On a research expedition near Lillooet in late December, a team of specialists netted a rare find — the elusive Spotted bat.

"This is not an easy bat to capture, which explains why we know very little about Spotted bats, one of the most striking looking bats on the continent." said researcher Cori Lausen in a press release.

Using a specialized, 12.5-metre net, Lausen and her team captured seven Spotted bats.

Fewer than 20 have ever been captured in Canada.

Local biologist Bob Brett wasn't on the mission, but has worked with Lausen before.

"They're really rare," Brett said, of the bats. "They're hard to find — or hard to trap — and they wouldn't occur in Whistler."

The Spotted bat is more attuned to open grassland areas, he said.

"Their range is in kind of the northern extension of the semidesert that comes up from the U.S., such as Osoyoos and Lillooet and that area," Brett said.

Once the bats were captured, researchers placed small radio transmitters on them to trace their movements.

The resulting data will help researchers learn more about the roosting and foraging habits of the elusive species.

With that data, researchers can better prepare for the effects of White Nose Syndrome — a devastating fungal disease that has been killing North American bats by the millions.

The disease is expected to hit B.C. within five to 10 years, said Purnima Govindarajulu, a small mammal specialist with the provincial Ministry of Environment.

"We're feeling this urgency to learn more about our bats before this devastation hits," Govindarajulu said.

"If we don't have that knowledge we can't manage for it.

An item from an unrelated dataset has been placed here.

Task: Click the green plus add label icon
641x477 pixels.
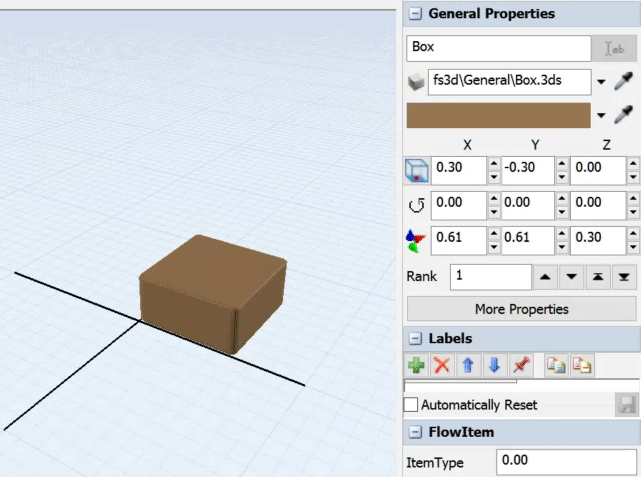Action: pyautogui.click(x=416, y=366)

We know the disease kills, we know the disease kills in the winter, but if we don't have that big background baseline knowledge, we can't formulate any management strategy."

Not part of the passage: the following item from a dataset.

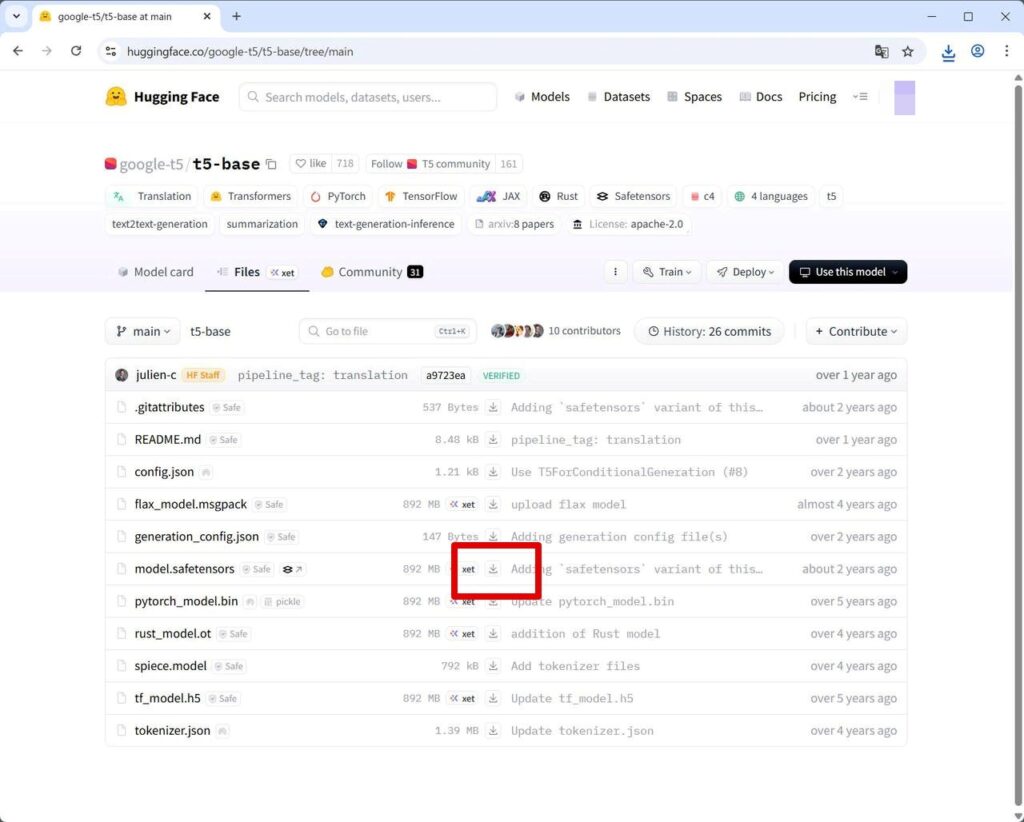Like the t5-base model
Viewport: 1024px width, 822px height.
[x=310, y=164]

B.C. is home to 16 confirmed bat species — the most of any province in Canada — and losing them to White Nose Syndrome could devastate local ecosystems, Govindarajulu said.

"The ecological and economic value of bats is just huge. They're tiny but they have a huge impact through pest control," she said.

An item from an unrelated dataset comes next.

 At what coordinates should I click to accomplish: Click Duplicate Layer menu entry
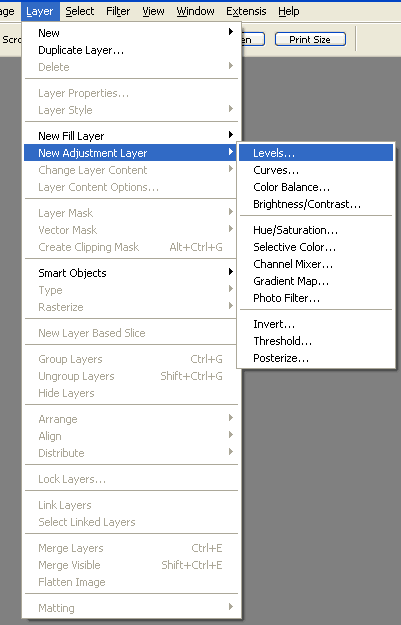(x=131, y=50)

A small brown bat weighing less than 10 grams can eat a thousand mosquito-sized insects per hour, Govindarajulu said.

"That's a huge amount of pest control, and we just get that for free by having a healthy ecosystem," she said.

"So if bats disappear, it's going to have an impact in many ways, through destruction to plants and forestry, in agriculture, everyone's going to feel it."

Right now, there is no magic bullet solution to what some ecologists are calling the biggest wildlife crisis of our time, but increasing knowledge bases around bats is an important first step, Govindarajulu said.

"We're just starting to increase our knowledge and figuring out, are bats active in the winter? Where do they go in the winter? How many bats do we have?" she said.

"And then we combine our local knowledge with the tremendous research that's going on in Eastern Canada where they're actually facing the mortality, and then we'll combine the two."